Broken Baler U Joint

Broken Baler U Joint

When taking up hay, we broke the U joints on the baler PTO drive line (unfortunately as soon as we turned it on the first day).

An emergency trip to Tractor Supply and some field repairs got us running again. Unfortunately we broke another one at the end of the first day that required another trip to Tractor Supply the next morning. That one got us through the second day, but this one also broke when we were rebaling lose bales a day or so later. I decided to go to the parts manual, and it turns out the part that was already on the baler was too small. This would require a new upper shaft with a bigger yoke, new U joint, and new quick connect.

The first step was to trim the PTO shaft to the correct length and grind the sharp edges.

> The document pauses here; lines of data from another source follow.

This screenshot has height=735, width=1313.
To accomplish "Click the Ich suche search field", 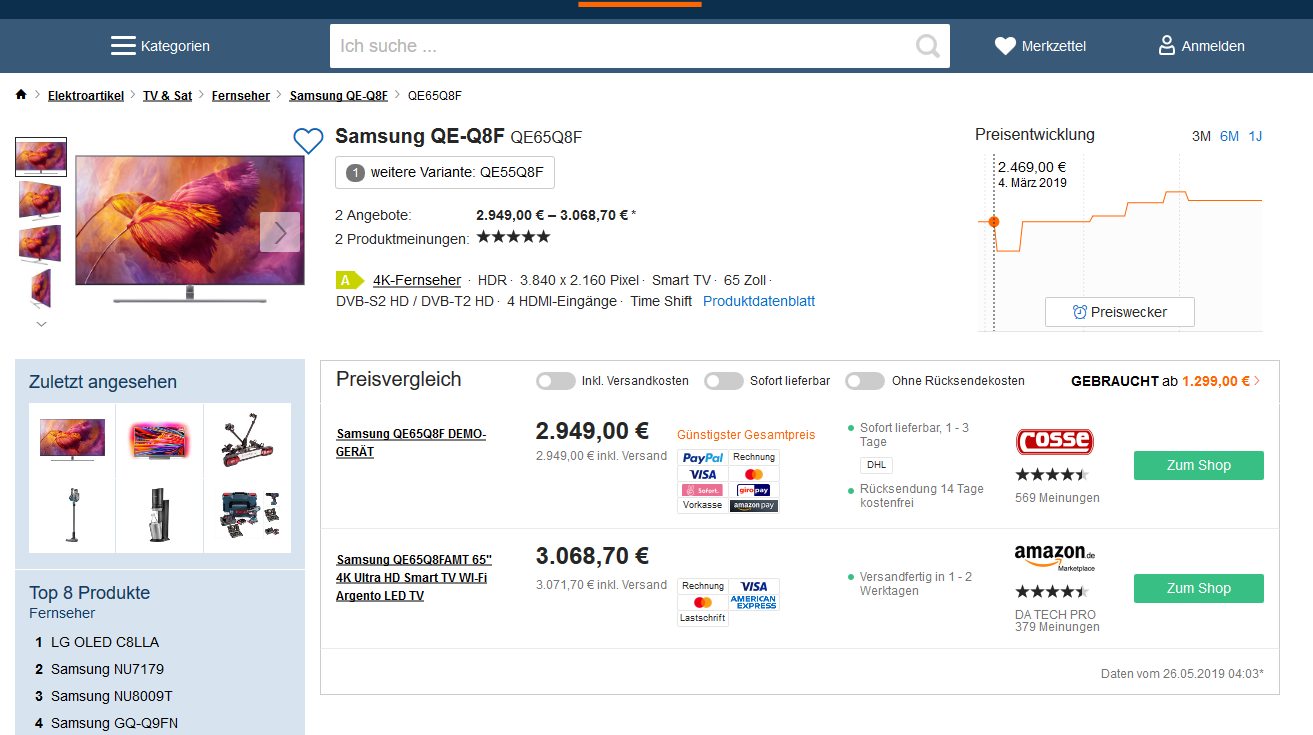I will [620, 46].
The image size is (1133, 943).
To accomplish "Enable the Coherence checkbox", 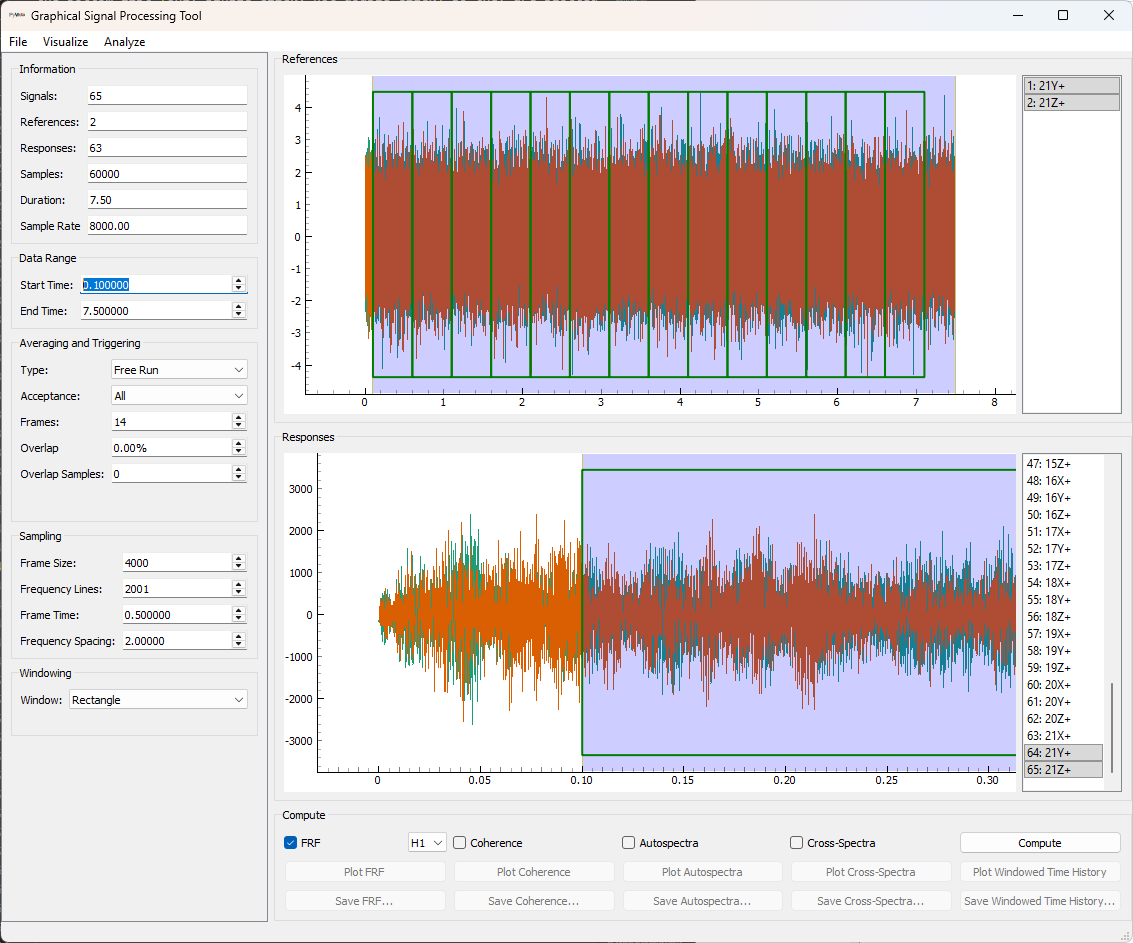I will click(460, 843).
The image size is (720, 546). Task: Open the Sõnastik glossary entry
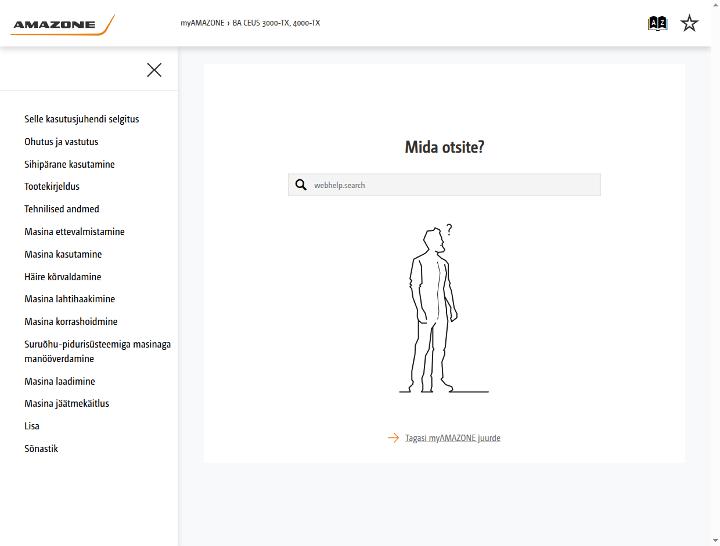(x=41, y=449)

The next step was to insert the U joint into the yoke. Unfortunately I learned the hard way (ruining a U joint) that even at $120 you can't expect a part to be manufactured with any level of quality or precision. The yoke had burrs on it that prevented the U joint cups from seating correctly in it. To remedy this, we used a Dremel tool to remove the burrs.

The next step was to install the U joint on the yoke.

U Joint with two caps removed

To install the U joint in the yoke, you remove two of the caps, put the cross section in the yoke with the posts lined up with the holes, then snap the caps into the holes.

Now that the caps are in place, it's easiest if you just use a hammer to get the cap started until it's flush with the yoke.

Now that the caps are flush, you know everything is lined up correctly. Place one of the caps on a hard surface like an anvil or vise, then use a hammer and punch to drive the other cap further into the yoke until it's further in than the groove for the snap ring.

Snap rings are used to prevent the caps from sliding back out.

The next step is to install the snap ring on the side that has been driven into the yoke.

The cup has been driven further than it needs to rest, but that's about to be fixed. Turn the yoke over, and use the hammer and punch to drive the other side in. You don't want to go too far on this side or it will blow out the snap ring on the other side. Once this side has been installed, both cups will have settled to the correct spot.

The next step is to install the U joint on the quick connect. Once again, you take the two caps off and line up the posts with the wholes on the quick connect.

Again you push the caps in the holes with your fingers and use a hammer to get the cups flush on each side, ensuring everything is properly lined up.

Using the hammer and punch, press the first side in and install the snap ring. Turn the quick connect over and install the other cap and snap ring.

During this process you have probably noticed a hole that has been squeezing grease out.

The final step is to install a grease nipple in this hole that allows you to grease the bearings in the U joint. You can finger tighten the grease nipple, then finish tightening with a wrench.

Now you've got a new PTO shaft ready to go.